More institutional investors are relying on non-financial information to make better investment decisions and evaluate a company’s value creation. Integrated reports can help to fill information gaps.
For the second year in a row, Ernst & Young’s Climate Change and Sustainability Services (CCaSS) has pursued a study among 200 institutional investors including portfolio managers, equity analysts, chief investment officers and managing directors. The study investigates the investor’s view on the availability and quality of corporate non-financial information and on whether investors relied on integrated reporting tools when making investment decisions.

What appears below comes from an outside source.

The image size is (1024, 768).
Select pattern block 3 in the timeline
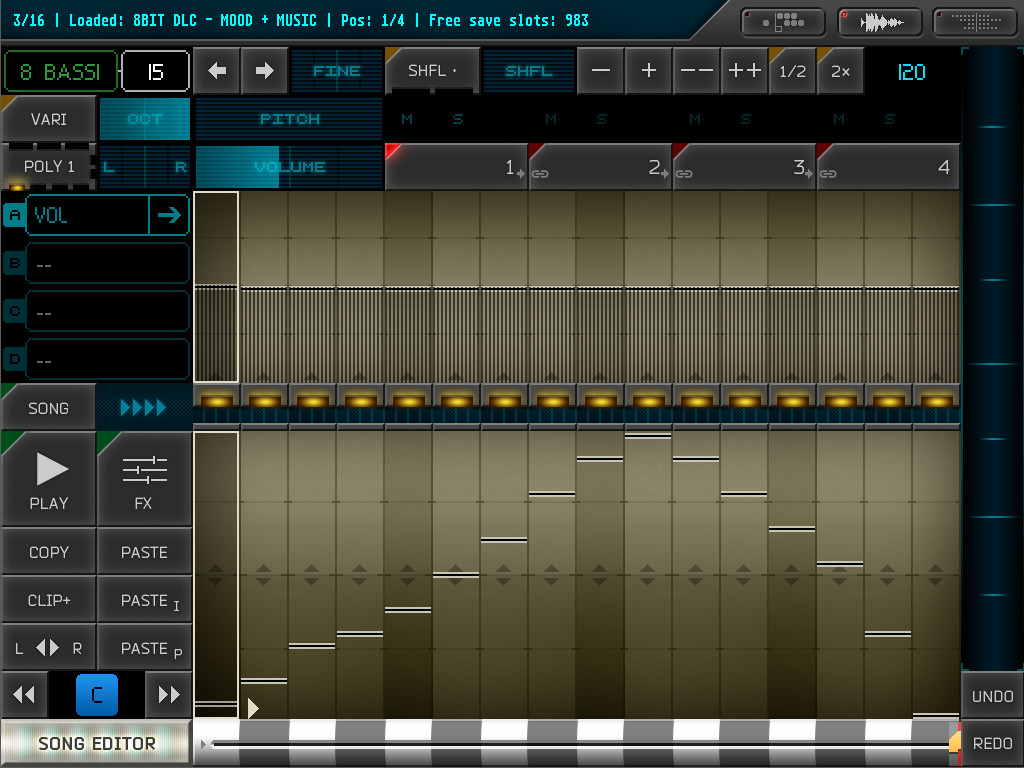tap(744, 167)
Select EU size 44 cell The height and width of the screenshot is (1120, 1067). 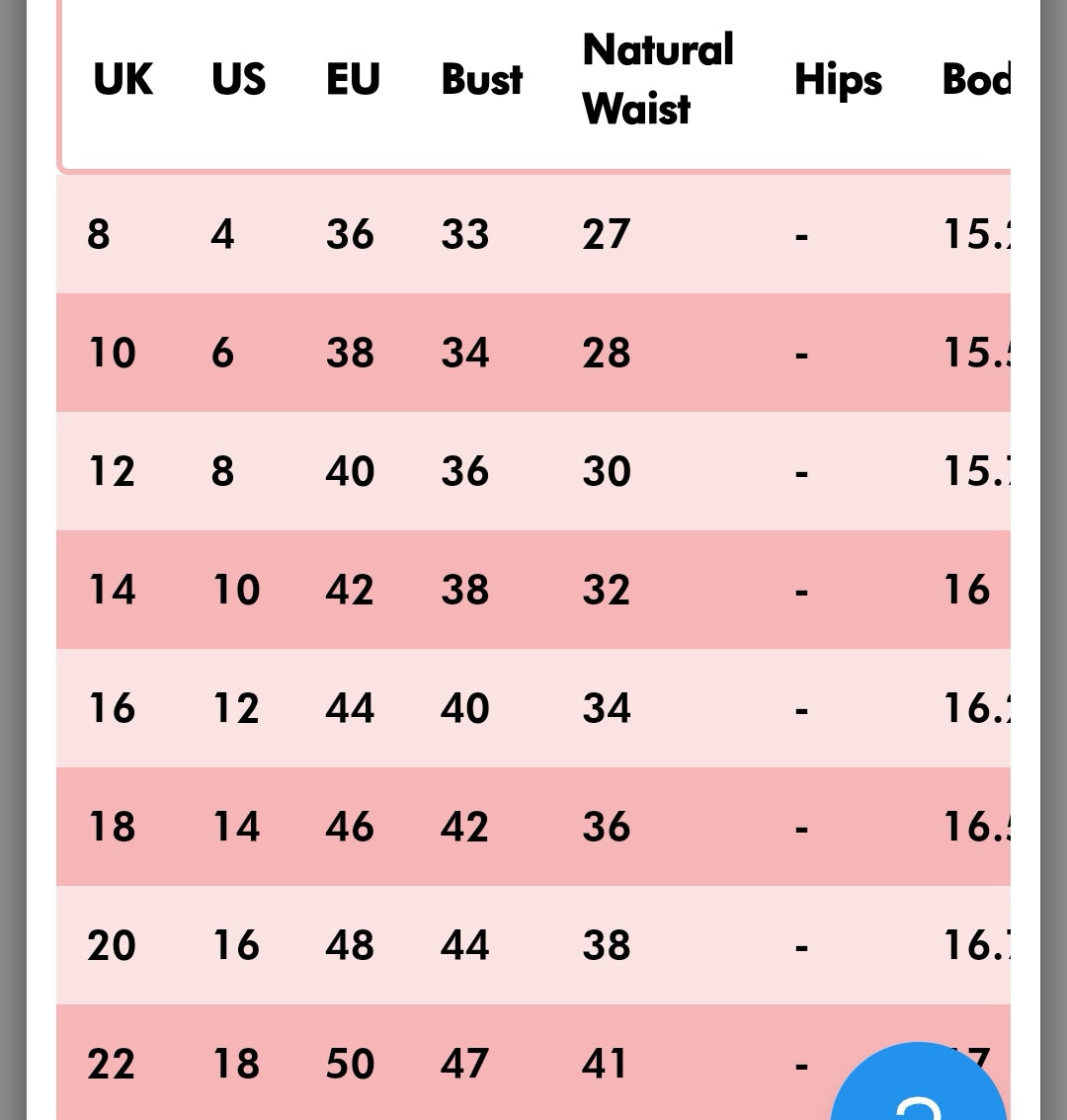[x=351, y=709]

70.9 percent of investors say that integrated reports are an essential source when making investment decisions. This ranks integrated reports second in usefulness after a company’s annual reports. Moreover, 59.1 percent of investors consider corporate social responsibility report when making investment decisions.
What investors look for in non-financial information is, from most to least investors stating it is essential, the business impact of regulation, evidence of improved future valuation with business forecast, good corporate citizenship such as company policy on business ethics, client demand from corporate investors, return on investment in ESG activities, company policy on assessing non-financial factors, personal values as well as investment codes and advisors.
In order to be useful for investors, the non-financial information must include sector or industry-specific reporting criteria and KPIs, link to non-financial risks and statement future performance and what ever is most material to the company’s value creation.